As of April 29, 2020, Québec reports the highest number of confirmed cases of COVID-19 among people living in long-term care and senior residences. There are 6,172 residents in Québec’s 2,000-plus long-term care homes (CHSLD) and private senior residences (RPA) who have COVID-19.13 They represent 22.4% of the 27,538 confirmed cases in Québec.
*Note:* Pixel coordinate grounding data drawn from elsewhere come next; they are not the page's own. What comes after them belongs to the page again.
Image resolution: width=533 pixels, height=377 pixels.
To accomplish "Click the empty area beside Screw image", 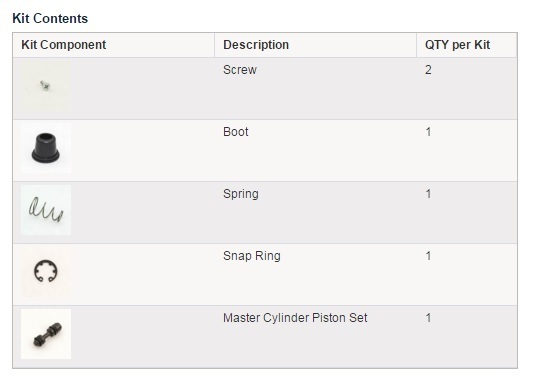I will [143, 88].
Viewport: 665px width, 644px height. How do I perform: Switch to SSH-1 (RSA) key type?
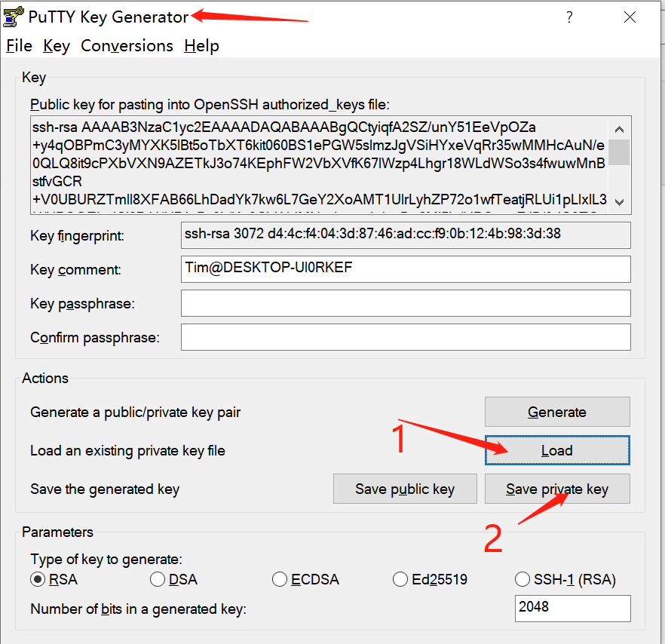pos(522,579)
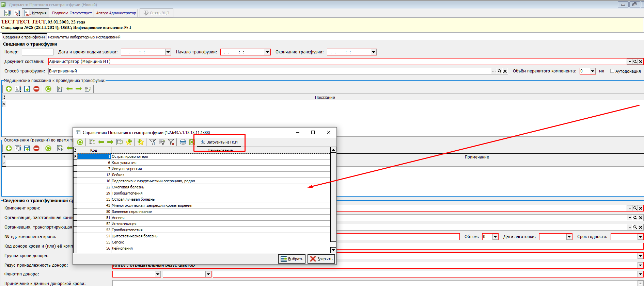Expand the Начало трансфузии date dropdown
Image resolution: width=644 pixels, height=286 pixels.
point(267,52)
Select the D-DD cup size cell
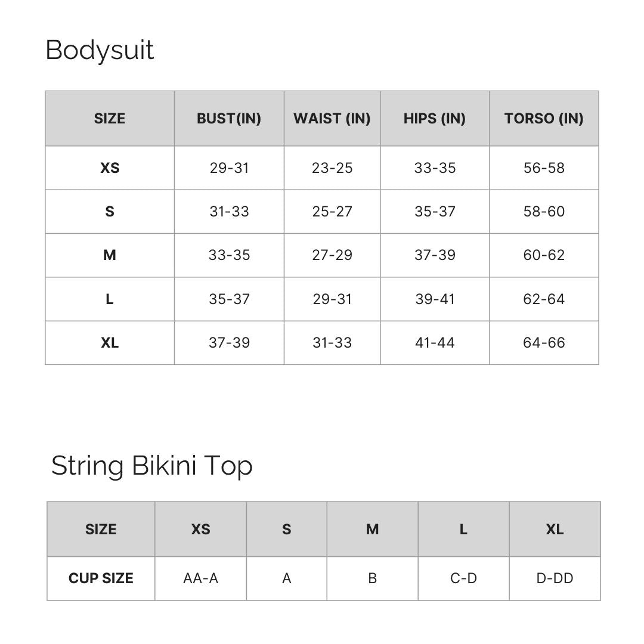644x644 pixels. tap(555, 578)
Ontario has the second highest number of confirmed cases of COVID-19 among residents in long-term care homes. As of May 2, there are 17,553 cases of COVID-19 in the province, based on official numbers produced by Public Health Ontario, with 2,488 (14.2%) cases among long-term care residents and 1,224 (7.0%) in long-term care staff from homes with confirmed outbreaks. However, this is likely to be an underestimate as there are known discrepancies between the counts of cases extracted from the province’s integrated Public Health Information System (iPHIS) and the Ministry of Long-Term Care’s Daily Report due to lags in reporting time. The count of cases extracted from the Ministry of Long-Term Care’s Daily Report on May 2, 2020, included 2,719 residents and 1,594 staff. Furthermore, the official report does not include cases and deaths from private residences for seniors, such as retirement homes and assisted living facilities. Recent estimates produced by the National Institute on Ageing’s (NIA) Long-Term Care COVID-19 Tracker Open Data Working Group suggest there are at least 6,361 cases in just under 20% of the 1,400 long-term care and retirement homes in Ontario as of May 2, 2020. For consistency, all data presented in this report are derived from iPHIS, as this is the official data source for the provincial counts of cases

Methodology note: There are continued challenges to accessing timely data on the number of confirmed cases of COVID-19 in Canadian long-term care homes. While each province’s Chief Medical Officer and/or premier has provided daily updates, data that are collected by public health agencies are not always readily accessible to the public or organized in a way that is conducive to examination of temporal changes. These challenges are reflected in the numbers that are presented in this report, which were drawn from a mix of official epidemiological reports produced by some of the provinces or their provincial public health agencies (such as Public Health Ontario/Government of Ontario and the BC Centre for Disease Control), daily updates or news releases provided by the province (in Nova Scotia and Alberta), and the websites of individual long-term care homes or their corporate offices.1,2 As more information becomes available, we will update the numbers in this report and continue to reflect on the impact of COVID-19 in Canada’s long-term care homes.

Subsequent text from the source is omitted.